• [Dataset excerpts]
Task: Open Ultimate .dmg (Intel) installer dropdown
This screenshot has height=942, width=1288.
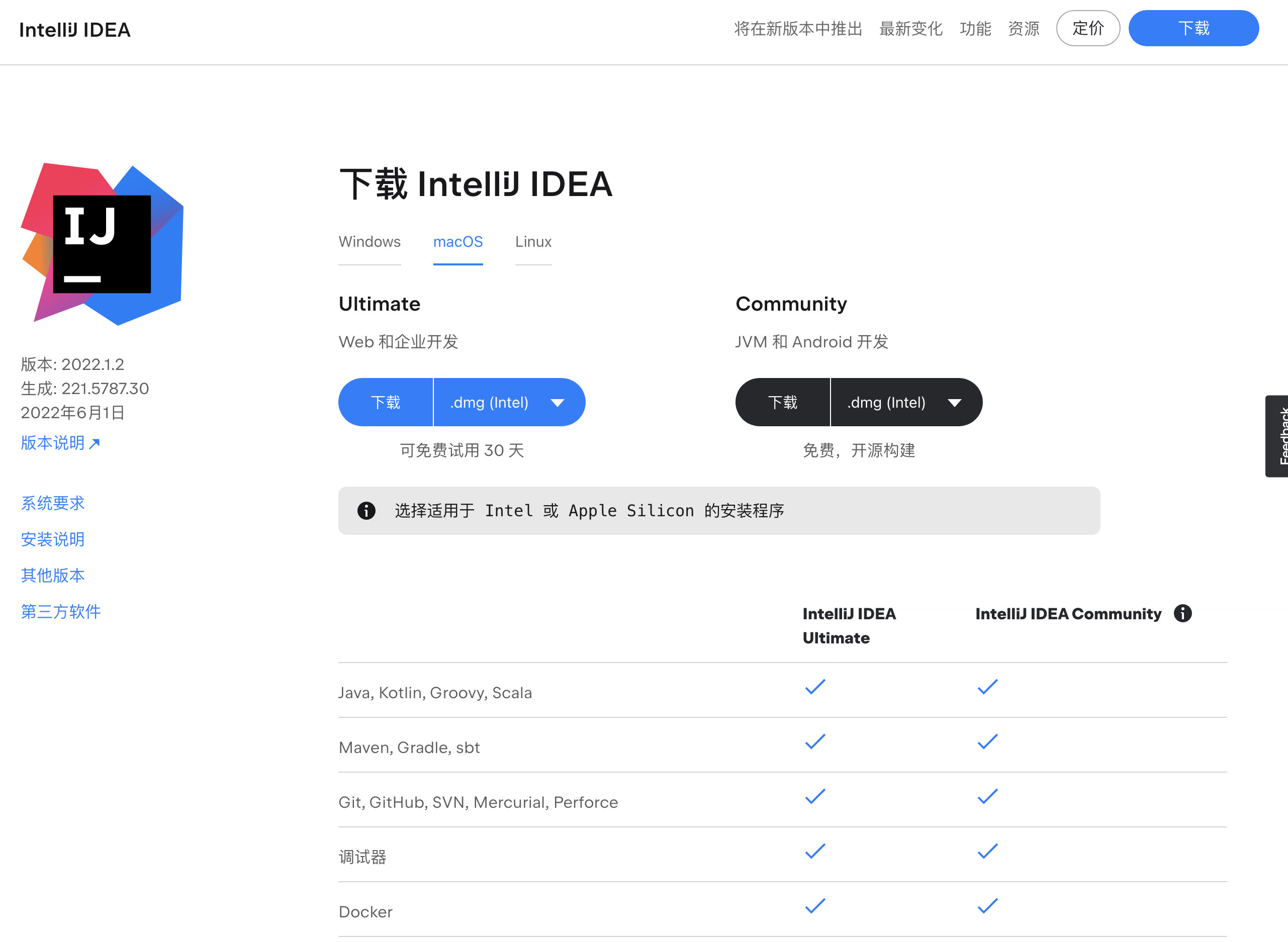Action: (x=489, y=403)
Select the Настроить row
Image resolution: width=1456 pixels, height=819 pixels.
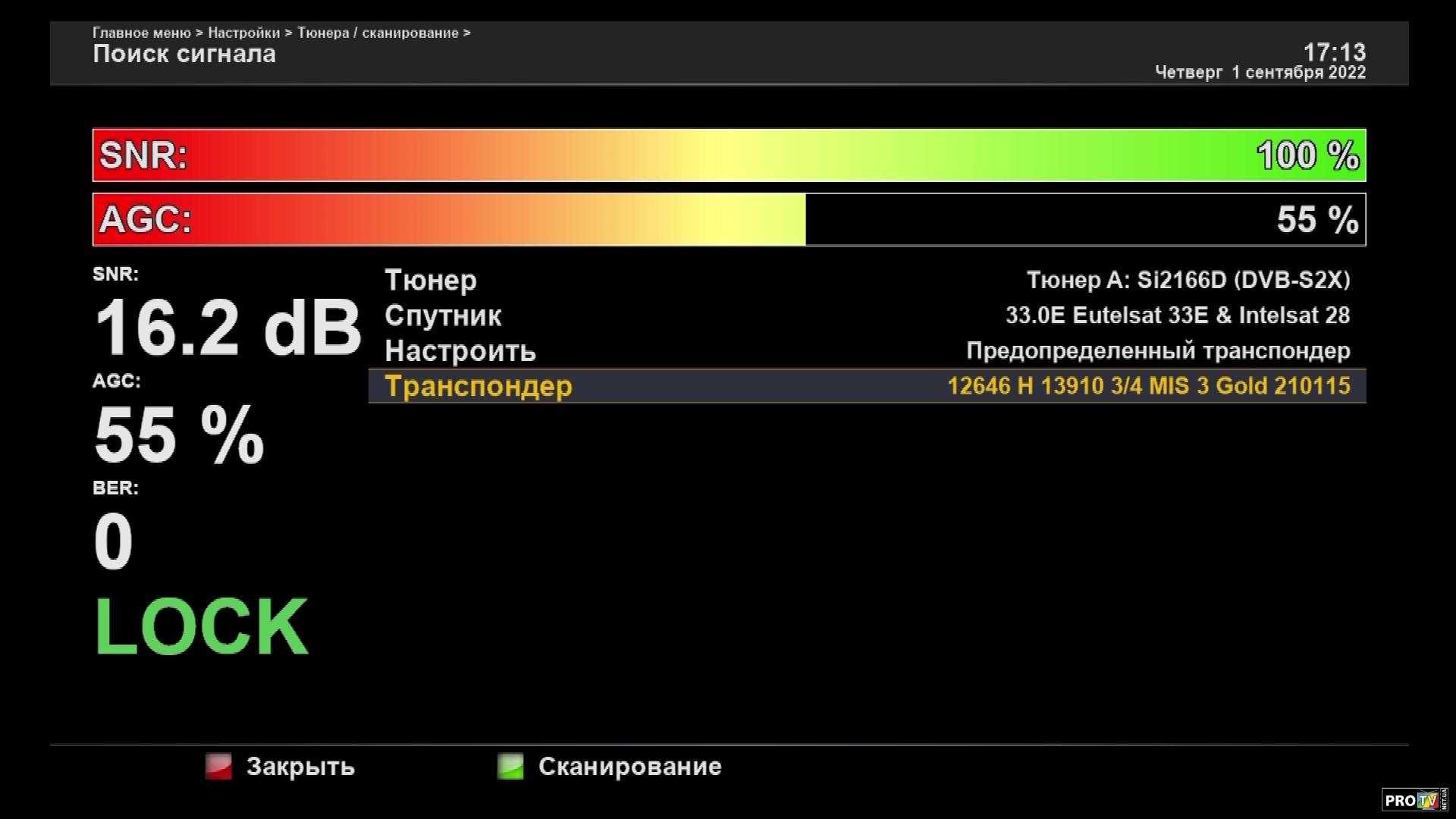460,351
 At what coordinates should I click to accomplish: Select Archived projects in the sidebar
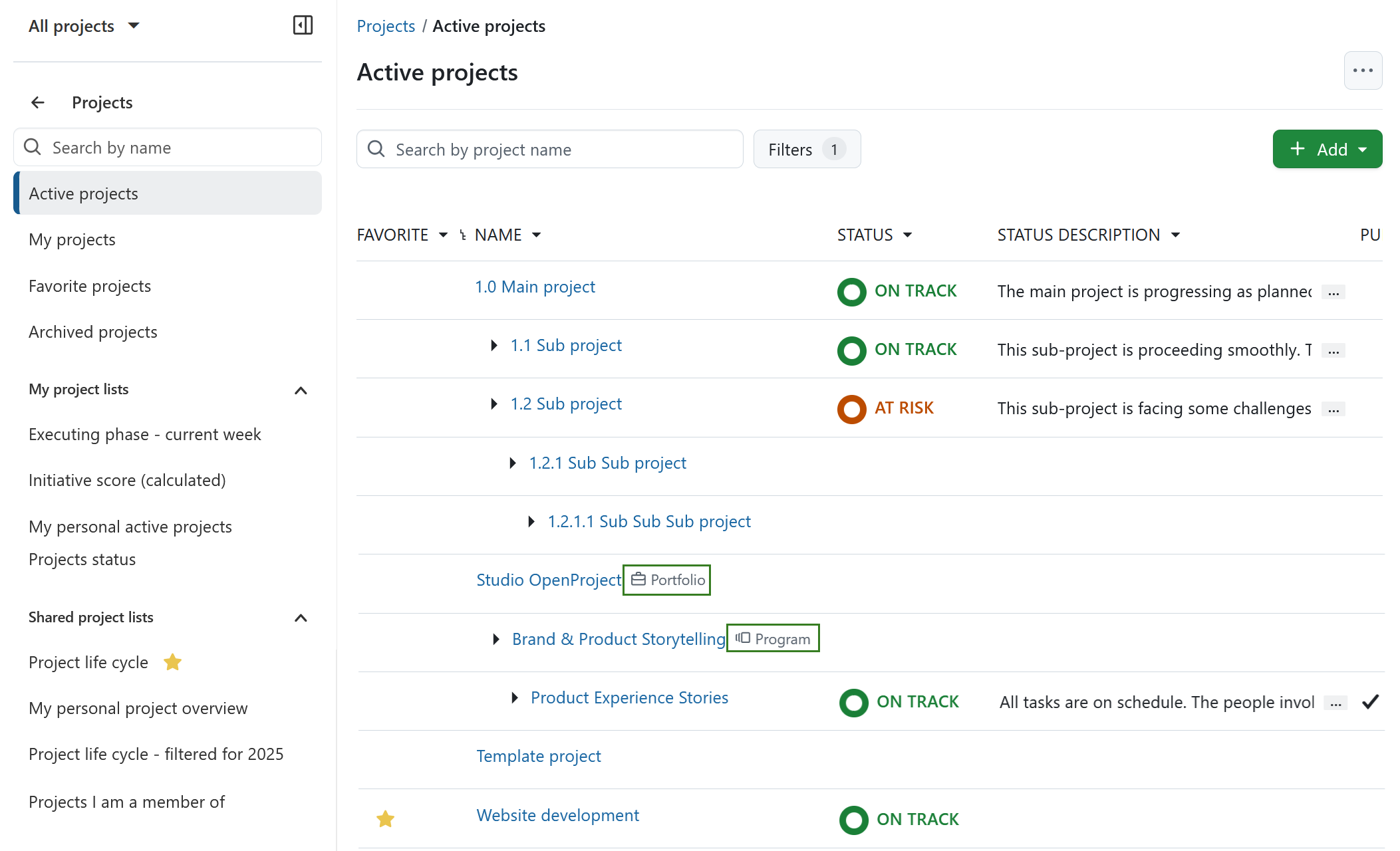[92, 331]
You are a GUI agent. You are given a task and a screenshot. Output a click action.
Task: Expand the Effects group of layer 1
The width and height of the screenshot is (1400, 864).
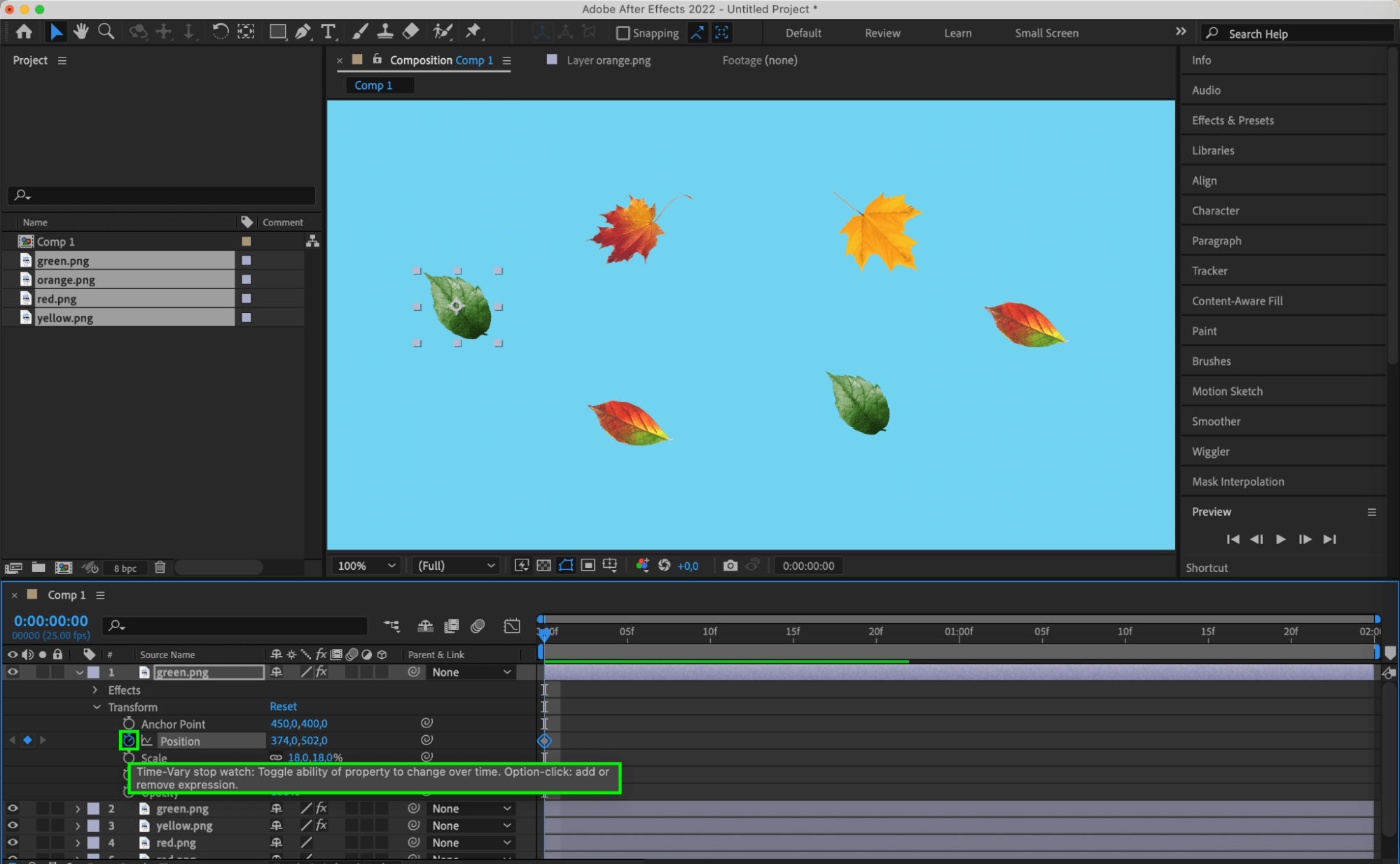pyautogui.click(x=96, y=690)
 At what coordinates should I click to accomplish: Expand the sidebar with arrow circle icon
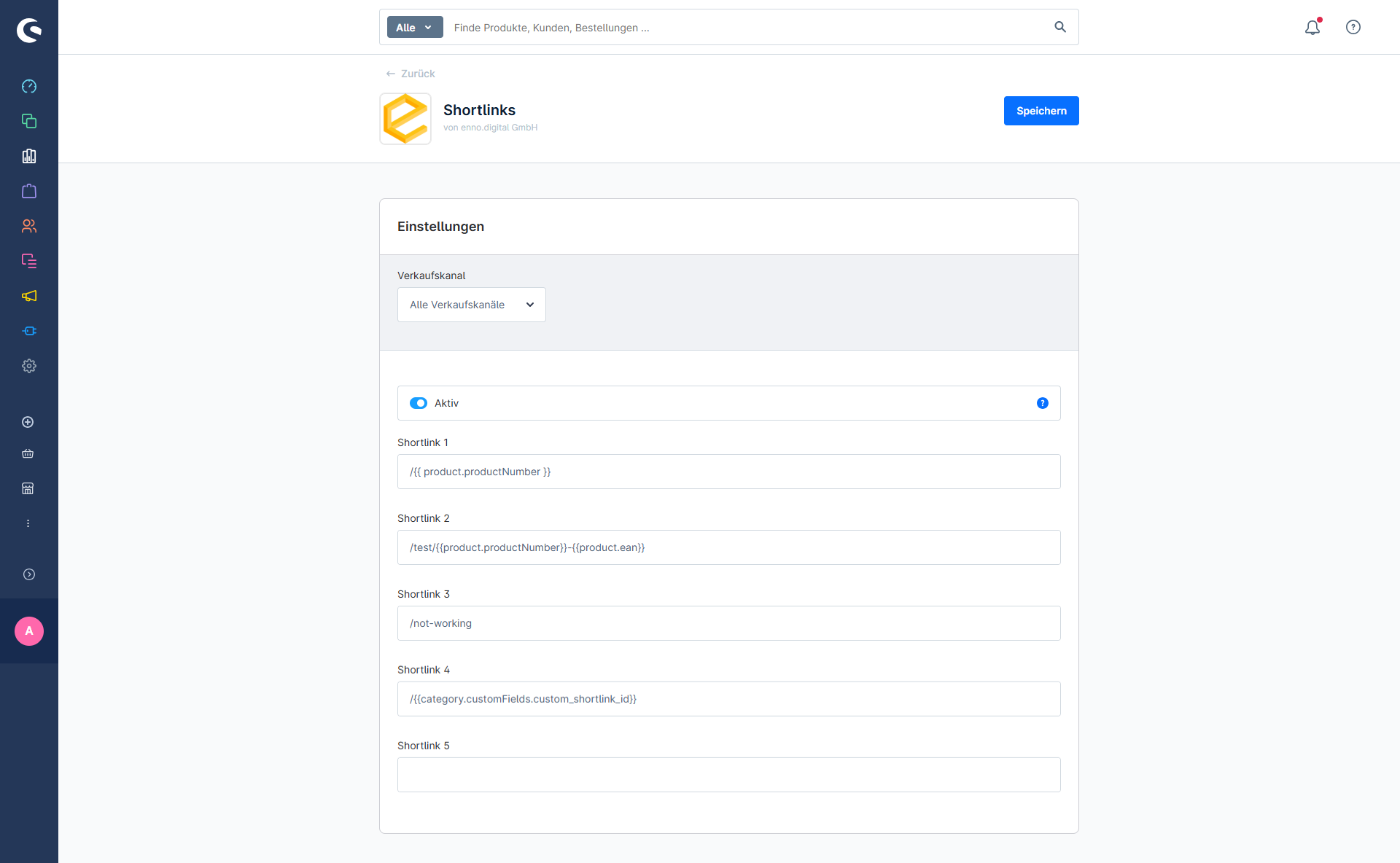29,574
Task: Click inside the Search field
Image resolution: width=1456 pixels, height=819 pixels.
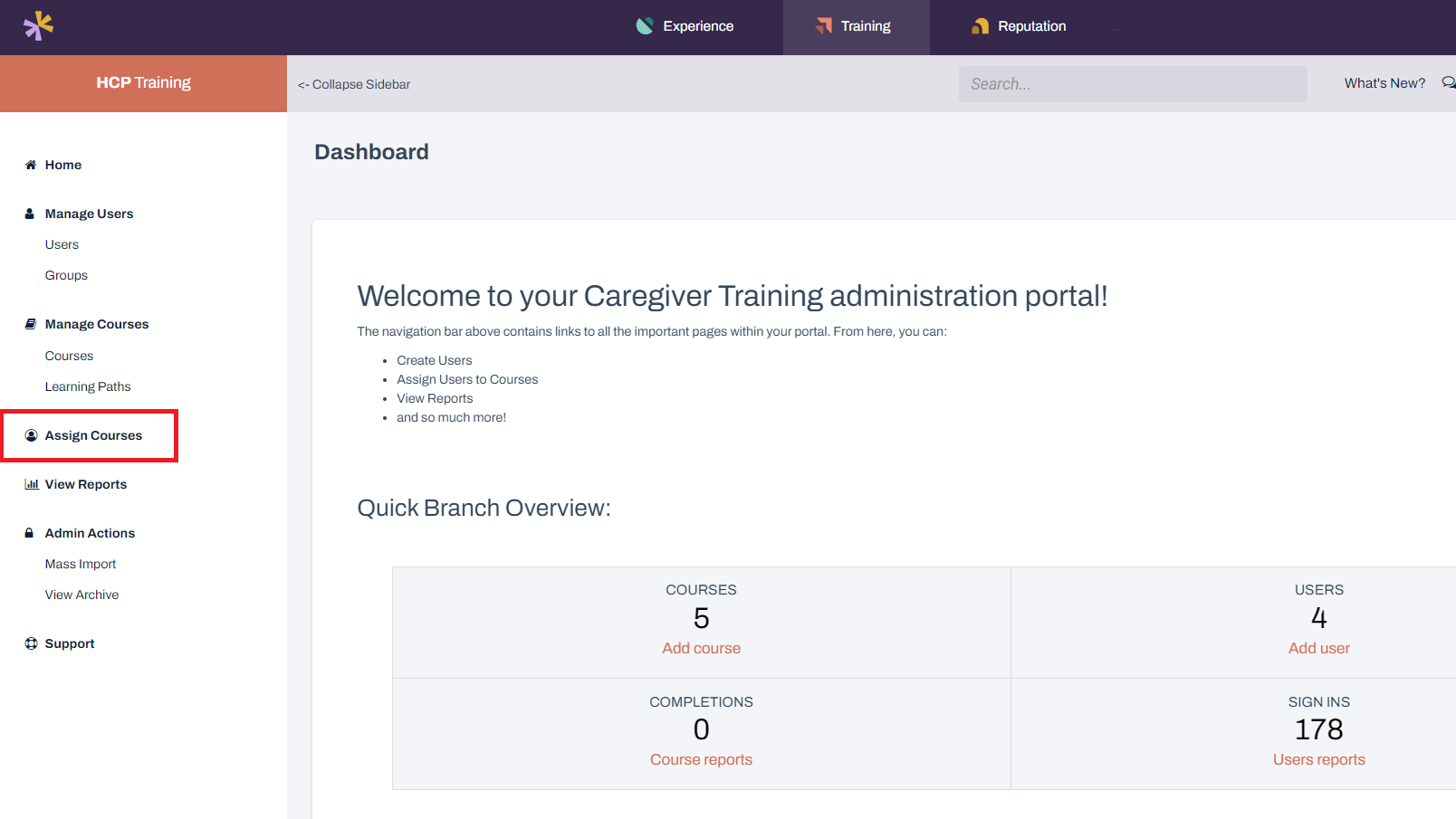Action: click(x=1132, y=83)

• [What needs to be done] All records are to be reproduced exactly; the pictures are to be omitted.

• [Expected output]
Task: Open Ultimate .dmg (Intel) installer dropdown
This screenshot has height=942, width=1288.
Action: (x=489, y=403)
Select the Настроить row
Image resolution: width=1456 pixels, height=819 pixels.
460,351
 At what coordinates should I click to accomplish: Select Archived projects in the sidebar
[92, 331]
You are a GUI agent. You are given a task and a screenshot. Output a click action.
Task: Expand the Effects group of layer 1
The width and height of the screenshot is (1400, 864).
pyautogui.click(x=96, y=690)
 At what coordinates should I click to accomplish: Expand the sidebar with arrow circle icon
29,574
Task: Click inside the Search field
Image resolution: width=1456 pixels, height=819 pixels.
Action: click(x=1132, y=83)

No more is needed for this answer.